Liabilities attached to these duties further strengthen anti-tunneling efforts. Under section 194, directors breaching duties face civil consequences, including restitution of profits or compensation for losses, and potential disqualification (section 177). Criminal sanctions apply for severe breaches, such as fraud under section 327. For example, if a director tunnels assets through related-party transactions without approval, they could be liable for damages, as illustrated in cases like the UK’s Re Duomatic Ltd [1969] 2 Ch 365, which influenced Ghanaian jurisprudence (Hannigan, 2018).

These liabilities create a personal risk, deterring misconduct. Yet, as Enriques et al. (2017) argue, liabilities alone may not suffice in jurisdictions with weak judicial systems, where enforcement is inconsistent. In Ghana, while the Act enhances remedies, practical challenges like court delays undermine their exclusivity as an anti-tunneling tool.

Other Anti-Tunneling Measures in the Act

Contrary to the statement, the Companies Act, 2019 incorporates additional measures beyond duties and liabilities. Section 145 mandates disclosure of related-party transactions, promoting transparency to prevent hidden tunneling. Furthermore, minority shareholder protections under sections 157-159 allow for derivative actions and unfair prejudice petitions, enabling challenges to tunneling without solely relying on duty breaches. The Act also requires approval for substantial property transactions (section 202), directly curbing asset siphoning.

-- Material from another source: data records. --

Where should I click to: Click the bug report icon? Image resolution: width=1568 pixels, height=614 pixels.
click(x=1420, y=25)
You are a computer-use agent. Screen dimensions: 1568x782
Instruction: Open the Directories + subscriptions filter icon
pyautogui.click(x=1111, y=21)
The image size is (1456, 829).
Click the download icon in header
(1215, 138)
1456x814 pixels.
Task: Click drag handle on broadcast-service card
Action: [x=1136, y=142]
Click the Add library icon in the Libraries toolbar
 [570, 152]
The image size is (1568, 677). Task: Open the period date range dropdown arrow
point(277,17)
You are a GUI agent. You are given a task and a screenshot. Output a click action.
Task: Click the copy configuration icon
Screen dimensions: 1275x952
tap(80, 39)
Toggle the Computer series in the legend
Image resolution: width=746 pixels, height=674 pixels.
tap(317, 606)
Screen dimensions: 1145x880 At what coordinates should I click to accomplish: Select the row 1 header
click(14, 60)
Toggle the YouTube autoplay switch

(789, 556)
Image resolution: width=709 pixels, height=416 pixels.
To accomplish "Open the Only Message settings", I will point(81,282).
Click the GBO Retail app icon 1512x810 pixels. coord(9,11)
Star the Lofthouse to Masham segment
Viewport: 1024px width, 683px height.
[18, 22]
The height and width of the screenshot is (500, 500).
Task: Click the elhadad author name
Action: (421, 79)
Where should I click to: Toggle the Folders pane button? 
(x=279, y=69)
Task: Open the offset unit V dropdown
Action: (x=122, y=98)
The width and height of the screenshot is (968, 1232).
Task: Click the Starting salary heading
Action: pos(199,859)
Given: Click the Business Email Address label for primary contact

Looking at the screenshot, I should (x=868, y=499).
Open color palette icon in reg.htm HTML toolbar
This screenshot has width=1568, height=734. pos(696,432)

These provisions address limitations in duties and liabilities by empowering shareholders and ensuring oversight. For instance, in emerging markets like Ghana, where ownership is concentrated, such mechanisms are vital (World Bank, 2020). Therefore, the Act adopts a multifaceted approach, with duties and liabilities as key but not exclusive elements. Generally, this integration enhances overall effectiveness, though it depends on robust regulatory enforcement.

Conclusion

In summary, directors’ duties and liabilities under the Companies Act, 2019 are vital anti-tunneling measures, fostering accountability and deterrence. However, they are not the only effective ones; disclosure requirements and shareholder remedies provide complementary safeguards, addressing gaps in enforcement and monitoring. This broader framework implies the statement overstates their exclusivity, particularly in Ghana’s context where institutional weaknesses persist. For company law students, this underscores the need for holistic reforms to fully combat tunneling, potentially through stronger regulatory bodies. Ultimately, while the Act advances corporate governance, its success hinges on practical implementation to protect stakeholders effectively.

(Word count: 712, including references)

References

  • Atanasov, V., Black, B. and Ciccotello, C. (2011) Law and tunneling. Journal of Corporation Law, 37(1), pp. 1-49.
  • Davies, P.L. and Worthington, S. (2020) Gower: Principles of modern company law. 11th edn. London: Sweet & Maxwell.
  • Enriques, L., Hansmann, H., Kraakman, R. and Pargendler, M. (2017) The basic governance structure: Minority shareholders and non-shareholder constituencies. In: R. Kraakman et al. (eds.) The anatomy of corporate law: A comparative and functional approach. 3rd edn. Oxford: Oxford University Press, pp. 79-106.
  • Hannigan, B. (2018) Company law. 5th edn. Oxford: Oxford University Press.
  • World Bank (2020) Doing business 2020: Comparing business regulation in 190 economies. Washington, DC: World Bank.